Wildlife to See in October : Spiders
Early autumn can often feel like a quiet time for wildlife – summer migrants long gone, mammals starting to think about hibernating – but my garden is teeming with life. Creepy crawly life. Ok, I realise that not everybody is a fan, (even I get caught off-guard sometimes by one in the bathroom), but this column is my attempt to wrestle with arachnophobia and help gain the spider some much needed good press. Even as I type, there’s a smug-looking spider outside the window, in the centre of his web (an orb web- or series of rings around a central point), who every now and then catches an aphid or tiny fly, and of course (apart from the legs) it is the web that sets the spider apart from other species. Produced from glands near the abdomen, the web is a string of protein, (fibroin to be exact) so fine that the human eye can only see it because of the light it reflects. The further spider silk is examined by scientists, the more impressive it turns out to be. It is full of chemicals to prevent decay, such as acidic Potassium Hydrogen Phosphate to stop fungus or bacteria growth. The elasticity of the silk is what makes it so difficult for insects to break, the webbing of the orb web spider Araneus diadematus is very elastic and can be stretched 30 – 40% before it breaks. Steel can be stretched only 8% and nylon around 20%. It is said that a web with a 3cm radius could stop a Boeing 747 in full flight.

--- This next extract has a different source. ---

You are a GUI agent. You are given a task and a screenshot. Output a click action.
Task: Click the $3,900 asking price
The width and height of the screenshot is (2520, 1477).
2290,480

Impressed yet? For those of you still not convinced, I asked the lovely people at Bugwatch what they thought about our arachnid neighbours. Matt Shardlow said, “On dewy autumn mornings we can see the full intricate details of the thousands of spider webs that bedeck bushes and grass. There are over 400 different species of web building spider and each species builds a subtly unique web. Giant orb-webs span paths and between bushes while thousands of tiny money spider hammocks sit close to the foliage of bushes and in amongst the grass at our feet. As the sun breaks through the lace work fades away. While now less of a spectacle for us, for the spider this is a benefit – highly visible webs are not good traps.”
In fact, for beating any bug-related phobias, I would suggest the Buglife website (http://www.buglife.org.uk/) as a first port of call. Hearing from people so committed to and passionate about invertebrates can really change your point of view. (Besides which, occasionally Yours Truly writes an article for them.) Current spider-related projects include artist Sheila Tilmouth photographing Fen Spiders for display in October, and for the kids there’s a “Love Spiders” page with various fun activities.

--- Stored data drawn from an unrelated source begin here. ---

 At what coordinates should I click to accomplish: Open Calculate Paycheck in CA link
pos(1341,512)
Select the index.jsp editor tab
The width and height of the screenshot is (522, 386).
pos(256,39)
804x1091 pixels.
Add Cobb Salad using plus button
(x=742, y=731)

Many arachnophobes claim not to “see the point” of spiders, so it might come as a shock that webs have been used world-wide for the following:
- Fishing line
- Waterproof hats
- Tobacco bags
- Telescopic gun parts
With silk entering daily life, it’s no wonder spiders have influenced cultures around the world. West African and Caribbean culture celebrated Anasai – the Spiderman of his day, who was the keeper of stories. Ted Hughes sees his daughter as “a spider’s web, tense for the dew’s touch”, in The Full Moon and Little Frieda. Of course there was the Incy Wincy Spider, and I personally have vivid memories of crying myself to sleep over the death of Charlotte in ‘Charlotte’s Web’. There’s even a song by No Doubt called ‘Spiderwebs’ (although I’m not sure it’s got much to do with invertebrates.), and that’s without mentioning all the day-to-day references to spiders, see: a web of lies, dusting the cobwebs off and the World Wide Web.
So ingenious, strong, influential and unique. Spiders, I salute you. (Just please stay out of the towel cupboard).